Pondering the Emacs add-on packaging situation

Przemek Klosowski przemek.klosowski at nist.gov
Wed Jun 24 15:19:14 UTC 2015


On 06/24/2015 07:31 AM, Jonathan Underwood wrote:
> On 24 June 2015 at 08:01, Jan Synacek <jsynacek at redhat.com> wrote:
>> Managing Emacs packages by the distribution makes, IMHO, no sense at
>> all. Users can easily manage the packages themselves via Emacs'
>> package.el user interface.
> Well, that's the way I'm leaning too. But then, I could make similar
> arguments for python, perl etc.

Exactly, and not in a good way! It seems to me that we worked hard to 
create a packaging system that keeps the system updated and secure... 
and now retrench away from the idea.

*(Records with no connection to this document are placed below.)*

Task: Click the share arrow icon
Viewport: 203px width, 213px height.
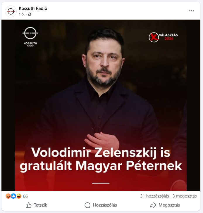Action: pos(153,205)
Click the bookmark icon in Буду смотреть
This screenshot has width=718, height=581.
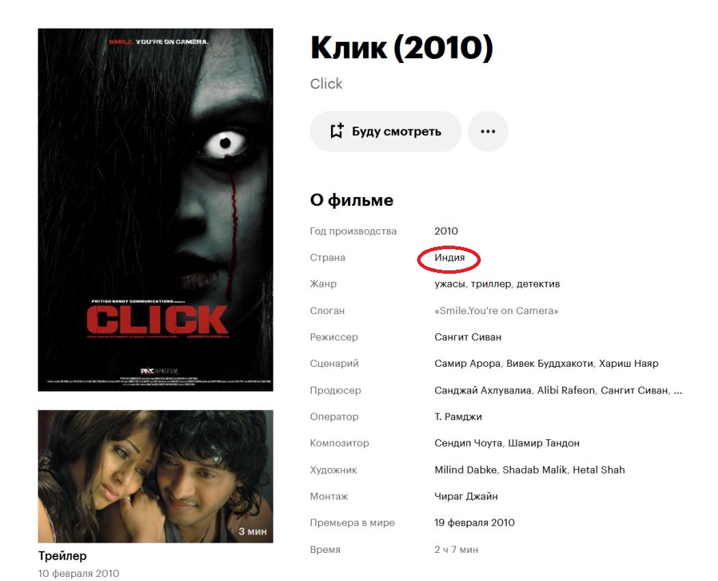337,131

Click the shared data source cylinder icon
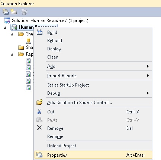coord(28,41)
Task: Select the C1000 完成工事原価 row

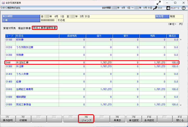Action: click(x=92, y=104)
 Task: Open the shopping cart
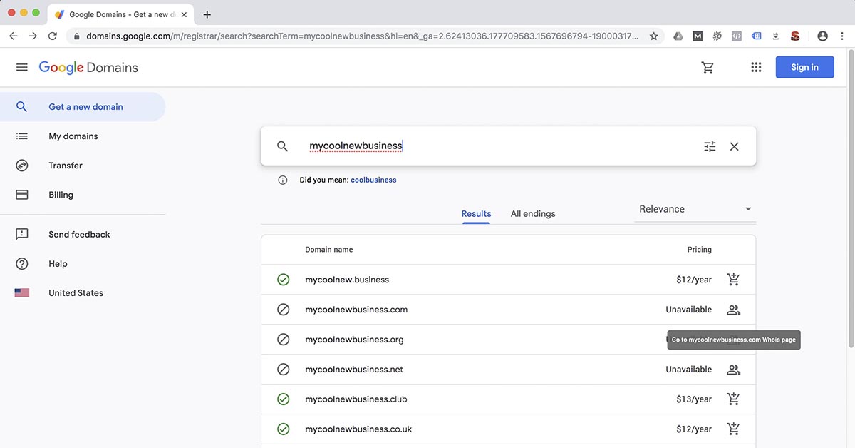point(708,67)
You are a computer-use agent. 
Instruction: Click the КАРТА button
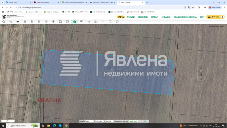(x=121, y=17)
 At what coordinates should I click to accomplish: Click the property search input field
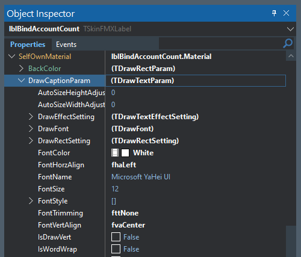pyautogui.click(x=221, y=43)
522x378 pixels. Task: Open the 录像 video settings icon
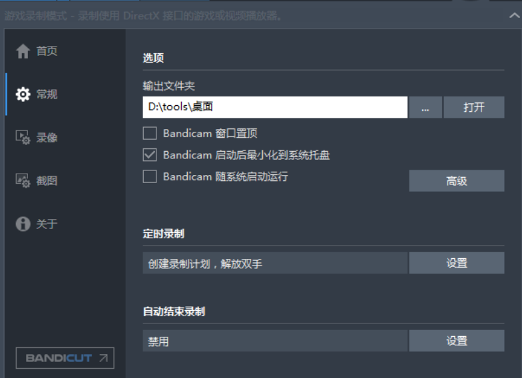click(23, 138)
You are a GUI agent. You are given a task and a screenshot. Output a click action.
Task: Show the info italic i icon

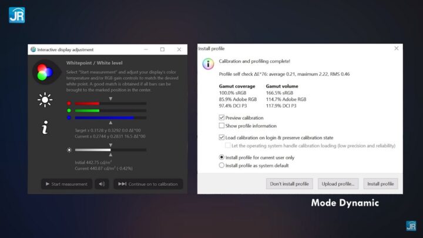(x=45, y=127)
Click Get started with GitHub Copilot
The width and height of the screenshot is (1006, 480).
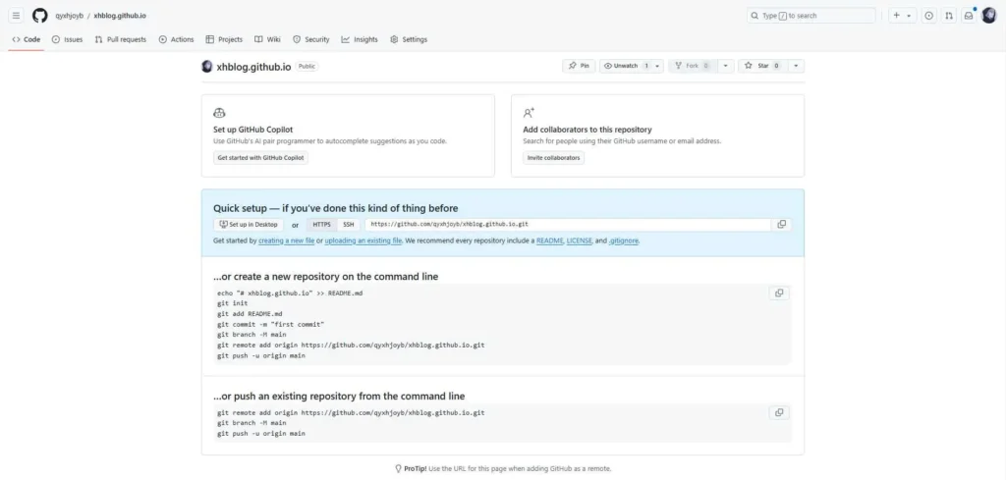pyautogui.click(x=260, y=157)
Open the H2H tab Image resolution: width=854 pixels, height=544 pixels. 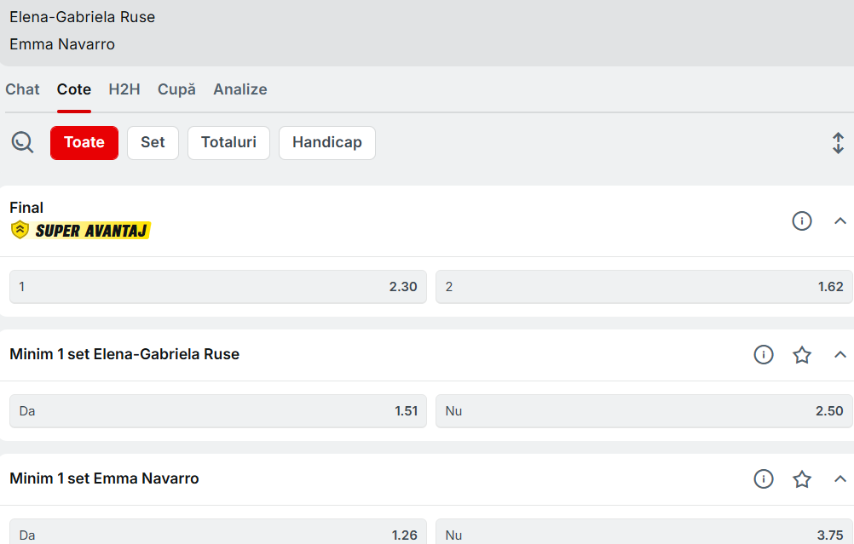pyautogui.click(x=124, y=89)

The revisionists seem to argue two 
things:

  -  it's too hard to keep large subsystems consistent and free from ABI 
clashes, so we need project-oriented contained setups

  - it's OK to give up on the security advantages of unified 
system-level updates because subsystems have limited scope.

As you say, this argument is made about Emacs, Python, Perl, Node.js, 
and containters in general.  I am very troubled by this trend: at worst 
it leads to stagnant, vulnerable backwater subsystems ( "over 30% of 
official images in Docker Hub contain high priority security 
vulnerabilities", 
http://www.infoq.com/news/2015/05/Docker-Image-Vulnerabilities ); at 
best, it means that the end users have to orchestrate several 
independent update processes. Simply not keeping stuff updated is not an 
option---usually, all the imporant data is in the project, and even a 
contained compromise that didn't  subvert the core OS means game over 
("All my data was stolen/erased through a browser exploit, but at least 
the kernel was not compromised".. NOT).

This fragmentation leads to weird effects, such as the one I just 
discovered with Node.js: the standard 'node' installation fails to use 
the system-wide packages installed by 'npm' and Fedora RPMs, because 
they use different paths; the node subpackage RPMs are basically 
unusable as delivered. This is because node upstream believes in  'local 
packages'.

We should not give up on the principle of installing all software 
globally, within the RPM framework. I hope there's a way to accommodate 
subsystem-specific  packages, but it probably requires specific things 
in each environment, rather than a universal solution that works for 
every one of them.

Now, there are a couple of tradeoffs and issues to consider:

- big collections,  or lots of little packages (l think TeXlive is 
overdoing it with 5323 packages)

- can system/global packages  be overriden by a local copy (especially 
if upstream prefers local)
     - in particular, are global packages immediately usable, or do they 
have to be 'linked' locally first

- does Fedora just fix the issues for itself, or do we try to push it 
upstream

I think we should discuss these issues and had a consistent policy to 
draw on in similar discussions in the future.